Franck. – Tu l’as baisée?
Alex. – Je voulais au départ, évidemment, mais après je sais pas y avait ce truc dans ses yeux, c’est difficile à décrire, c’est comme, tu vois, quand tu regardes la mer et que tu réalises que la vie n’est qu’un battement de cœur entre deux sanglots…

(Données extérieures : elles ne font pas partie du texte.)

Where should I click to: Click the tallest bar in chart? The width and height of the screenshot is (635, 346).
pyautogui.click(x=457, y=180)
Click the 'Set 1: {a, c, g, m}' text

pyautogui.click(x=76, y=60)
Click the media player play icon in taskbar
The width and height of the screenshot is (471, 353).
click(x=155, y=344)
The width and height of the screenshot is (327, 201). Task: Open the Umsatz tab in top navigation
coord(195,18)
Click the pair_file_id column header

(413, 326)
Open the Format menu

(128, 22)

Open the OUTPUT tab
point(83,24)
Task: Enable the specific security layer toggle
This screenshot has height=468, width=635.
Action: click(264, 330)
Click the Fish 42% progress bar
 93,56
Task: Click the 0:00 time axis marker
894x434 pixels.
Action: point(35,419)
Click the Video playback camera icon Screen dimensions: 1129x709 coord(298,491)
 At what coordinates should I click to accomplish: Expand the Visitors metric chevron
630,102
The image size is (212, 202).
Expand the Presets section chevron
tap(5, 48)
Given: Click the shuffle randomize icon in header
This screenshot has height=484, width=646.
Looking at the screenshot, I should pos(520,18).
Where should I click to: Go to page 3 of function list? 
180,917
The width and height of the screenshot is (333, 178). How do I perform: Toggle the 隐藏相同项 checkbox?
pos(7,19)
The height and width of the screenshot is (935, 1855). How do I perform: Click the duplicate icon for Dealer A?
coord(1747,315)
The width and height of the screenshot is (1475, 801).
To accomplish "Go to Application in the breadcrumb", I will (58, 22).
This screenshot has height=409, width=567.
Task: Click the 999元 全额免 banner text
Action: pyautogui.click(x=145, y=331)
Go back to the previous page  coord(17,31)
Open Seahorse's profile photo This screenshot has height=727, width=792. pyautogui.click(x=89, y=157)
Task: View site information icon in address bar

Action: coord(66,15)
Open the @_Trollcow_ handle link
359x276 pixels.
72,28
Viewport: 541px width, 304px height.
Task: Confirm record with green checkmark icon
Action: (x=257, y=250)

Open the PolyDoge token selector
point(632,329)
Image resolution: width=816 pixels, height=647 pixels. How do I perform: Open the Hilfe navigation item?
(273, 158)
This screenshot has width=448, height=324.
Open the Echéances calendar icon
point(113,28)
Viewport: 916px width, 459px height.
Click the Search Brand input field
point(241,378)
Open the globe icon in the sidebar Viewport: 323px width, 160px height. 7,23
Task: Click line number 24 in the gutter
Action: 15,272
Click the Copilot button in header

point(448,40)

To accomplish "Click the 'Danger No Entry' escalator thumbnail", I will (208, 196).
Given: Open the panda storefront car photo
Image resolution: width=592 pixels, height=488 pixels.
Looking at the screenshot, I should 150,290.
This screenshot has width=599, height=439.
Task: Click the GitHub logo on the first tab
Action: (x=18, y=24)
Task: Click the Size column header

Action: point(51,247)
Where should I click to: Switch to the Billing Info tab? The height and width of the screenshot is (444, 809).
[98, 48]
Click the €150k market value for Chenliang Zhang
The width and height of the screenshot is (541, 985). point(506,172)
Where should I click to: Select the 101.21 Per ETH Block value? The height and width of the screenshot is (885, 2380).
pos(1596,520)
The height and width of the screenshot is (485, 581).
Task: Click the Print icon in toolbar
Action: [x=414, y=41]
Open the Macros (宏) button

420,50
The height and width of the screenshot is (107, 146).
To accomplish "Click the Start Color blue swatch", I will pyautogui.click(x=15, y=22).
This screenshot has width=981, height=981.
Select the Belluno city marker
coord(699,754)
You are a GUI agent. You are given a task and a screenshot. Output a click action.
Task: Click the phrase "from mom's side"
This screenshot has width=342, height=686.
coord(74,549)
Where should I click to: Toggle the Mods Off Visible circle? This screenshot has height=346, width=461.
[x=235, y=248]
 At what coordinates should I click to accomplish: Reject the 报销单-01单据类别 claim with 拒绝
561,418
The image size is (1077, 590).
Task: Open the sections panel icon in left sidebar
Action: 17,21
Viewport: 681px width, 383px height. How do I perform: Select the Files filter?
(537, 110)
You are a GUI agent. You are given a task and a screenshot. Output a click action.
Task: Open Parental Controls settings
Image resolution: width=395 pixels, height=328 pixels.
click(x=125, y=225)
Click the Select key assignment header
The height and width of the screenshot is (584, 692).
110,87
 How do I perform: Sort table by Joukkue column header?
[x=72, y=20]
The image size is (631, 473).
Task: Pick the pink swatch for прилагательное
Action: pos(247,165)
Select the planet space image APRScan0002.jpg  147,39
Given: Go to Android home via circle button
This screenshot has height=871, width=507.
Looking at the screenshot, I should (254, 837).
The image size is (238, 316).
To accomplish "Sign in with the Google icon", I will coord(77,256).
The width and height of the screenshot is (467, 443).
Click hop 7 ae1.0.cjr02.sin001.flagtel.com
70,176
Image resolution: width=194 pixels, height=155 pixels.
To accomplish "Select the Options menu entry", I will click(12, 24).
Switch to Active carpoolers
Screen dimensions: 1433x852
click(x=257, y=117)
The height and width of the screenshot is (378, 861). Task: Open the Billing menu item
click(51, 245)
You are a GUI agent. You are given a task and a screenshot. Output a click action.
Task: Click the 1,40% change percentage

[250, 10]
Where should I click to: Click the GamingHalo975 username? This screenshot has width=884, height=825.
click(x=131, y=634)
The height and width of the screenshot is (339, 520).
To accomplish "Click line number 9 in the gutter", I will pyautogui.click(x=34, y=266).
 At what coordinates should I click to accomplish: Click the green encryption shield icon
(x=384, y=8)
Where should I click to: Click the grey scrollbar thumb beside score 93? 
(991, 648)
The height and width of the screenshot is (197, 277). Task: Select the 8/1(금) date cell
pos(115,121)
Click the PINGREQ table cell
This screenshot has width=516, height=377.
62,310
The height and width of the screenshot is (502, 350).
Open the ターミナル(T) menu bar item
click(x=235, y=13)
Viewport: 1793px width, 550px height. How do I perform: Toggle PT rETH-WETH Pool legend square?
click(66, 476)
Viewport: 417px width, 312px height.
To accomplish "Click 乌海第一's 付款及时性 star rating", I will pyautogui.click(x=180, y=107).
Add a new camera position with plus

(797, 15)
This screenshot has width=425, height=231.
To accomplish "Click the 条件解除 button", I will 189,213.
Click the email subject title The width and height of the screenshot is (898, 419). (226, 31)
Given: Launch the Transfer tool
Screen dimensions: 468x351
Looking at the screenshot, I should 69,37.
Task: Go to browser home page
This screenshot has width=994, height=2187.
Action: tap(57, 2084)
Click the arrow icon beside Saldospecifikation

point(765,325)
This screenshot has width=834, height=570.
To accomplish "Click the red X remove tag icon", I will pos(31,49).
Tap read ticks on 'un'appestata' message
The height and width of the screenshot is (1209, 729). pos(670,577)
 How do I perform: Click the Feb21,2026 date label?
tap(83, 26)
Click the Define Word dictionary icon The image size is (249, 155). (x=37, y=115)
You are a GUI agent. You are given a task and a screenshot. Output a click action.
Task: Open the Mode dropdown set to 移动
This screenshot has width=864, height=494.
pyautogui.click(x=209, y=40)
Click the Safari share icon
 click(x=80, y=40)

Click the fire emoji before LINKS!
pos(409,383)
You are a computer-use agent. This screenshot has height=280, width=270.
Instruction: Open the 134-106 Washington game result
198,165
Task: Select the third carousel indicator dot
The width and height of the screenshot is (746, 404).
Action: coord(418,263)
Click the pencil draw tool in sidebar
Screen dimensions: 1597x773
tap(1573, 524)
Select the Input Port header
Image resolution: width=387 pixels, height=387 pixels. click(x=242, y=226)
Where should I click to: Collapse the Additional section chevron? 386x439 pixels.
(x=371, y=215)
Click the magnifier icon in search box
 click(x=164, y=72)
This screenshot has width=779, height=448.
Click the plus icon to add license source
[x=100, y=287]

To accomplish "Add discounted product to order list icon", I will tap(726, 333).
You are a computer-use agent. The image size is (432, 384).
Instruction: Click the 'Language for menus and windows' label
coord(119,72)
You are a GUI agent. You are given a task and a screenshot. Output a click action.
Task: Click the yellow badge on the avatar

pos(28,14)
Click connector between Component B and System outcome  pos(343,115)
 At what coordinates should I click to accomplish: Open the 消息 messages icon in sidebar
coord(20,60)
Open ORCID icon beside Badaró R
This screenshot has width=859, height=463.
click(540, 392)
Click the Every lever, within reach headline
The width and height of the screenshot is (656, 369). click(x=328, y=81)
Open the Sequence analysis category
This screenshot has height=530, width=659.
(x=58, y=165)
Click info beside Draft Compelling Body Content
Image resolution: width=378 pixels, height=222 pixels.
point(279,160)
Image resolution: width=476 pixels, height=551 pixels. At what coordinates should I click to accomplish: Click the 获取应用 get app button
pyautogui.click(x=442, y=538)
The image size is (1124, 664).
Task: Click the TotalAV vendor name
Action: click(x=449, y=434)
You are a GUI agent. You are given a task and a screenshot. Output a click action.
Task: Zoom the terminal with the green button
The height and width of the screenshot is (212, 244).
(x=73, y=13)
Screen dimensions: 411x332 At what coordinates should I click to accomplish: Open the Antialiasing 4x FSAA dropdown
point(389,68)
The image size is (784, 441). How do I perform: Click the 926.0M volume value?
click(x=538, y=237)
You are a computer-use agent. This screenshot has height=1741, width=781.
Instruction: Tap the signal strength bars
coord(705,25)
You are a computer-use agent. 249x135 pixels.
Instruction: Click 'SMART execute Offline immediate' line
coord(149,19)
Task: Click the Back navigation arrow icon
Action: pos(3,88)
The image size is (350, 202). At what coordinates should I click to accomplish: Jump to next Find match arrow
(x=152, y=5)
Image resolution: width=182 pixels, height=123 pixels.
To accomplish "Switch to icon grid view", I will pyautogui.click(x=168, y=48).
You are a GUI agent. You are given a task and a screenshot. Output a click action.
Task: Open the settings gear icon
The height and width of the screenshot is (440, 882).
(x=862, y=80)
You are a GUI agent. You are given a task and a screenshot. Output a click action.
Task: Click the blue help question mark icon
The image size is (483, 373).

Franck. – Mais tu l’as baisée ou pas?
Alex. – Mec… Je suis amoureux.
Franck. – Alex, rassure-moi. Tu l’as baisée au moins?…





















Cabinet du psy

Alice. – Je crois que je suis tombée amoureuse de lui dès que je l’ai vu, comme dans les films, comme au théâtre, comme dans les livres.
Le psy. – Vous aimez les histoires, Alice.
Alice. – Je vous dis, celles dont on ne connaît pas la fin.
Le psy. – Vous voulez dire celles qui n’ont pas de fin?
Alice. – Les histoires ont toujours une fin, non?
Le psy. – Je vous le demande.
Alice. – Une histoire sans fin c’est comme une œuvre inachevée.
Le psy. – Vous croyez que rien n’est éternel? Ça vous rassure qu’une histoire ait une fin?
Alice. – Euh… peut-être… je sais pas…

Le psy. – Vous avez de la famille, Alice?
Alice. – Une sœur… jumelle.
Le psy. – Ah oui? Vous vous ressemblez?
Alice. – Ben… c’est ma jumelle.
Le psy. – Ça veut dire oui?
Alice. – Non, enfin oui, on se ressemble physiquement, mais sinon on est vraiment très différentes.
Le psy. – Et vos parents?
Alice. – Ils habitent à la campagne.
Le psy. – Où ça à la campagne?
Alice. – Dans une forêt.
Le psy. – Vous voulez un mouchoir?
Alice. – Euh… non, toujours pas…

Le psy. – Il y a une chaise dans l’autre pièce, allez la chercher, vous serez mieux.
Alice. – Ah oui, je veux bien.
Le psy. – Comment s’appelle-t-elle?
Alice. – La chaise?
Le psy. – Non, votre sœur.
Alice. – Sandra.
Le psy. – Vous vous entendez bien avec elle?
Alice. – Je… Je vois pas de chaise…

Le psy. – Qu’est-ce qu’elle fait?
Alice. – La chaise?
Le psy. – Non, votre sœur. Qu’est-ce qu’elle fait dans la vie?
Alice. – Dans la vie, je sais pas. En tout cas, comme boulot, elle travaille pour le
gouvernement.





Scène de crime

Sandra. – Direction des services secrets extérieurs, agent Sandra Fournier. On nous a envoyés pour jeter un coup d’œil à la scène de crime.
Agent Bruneau. – Vous venez de me montrer votre carte Vitale…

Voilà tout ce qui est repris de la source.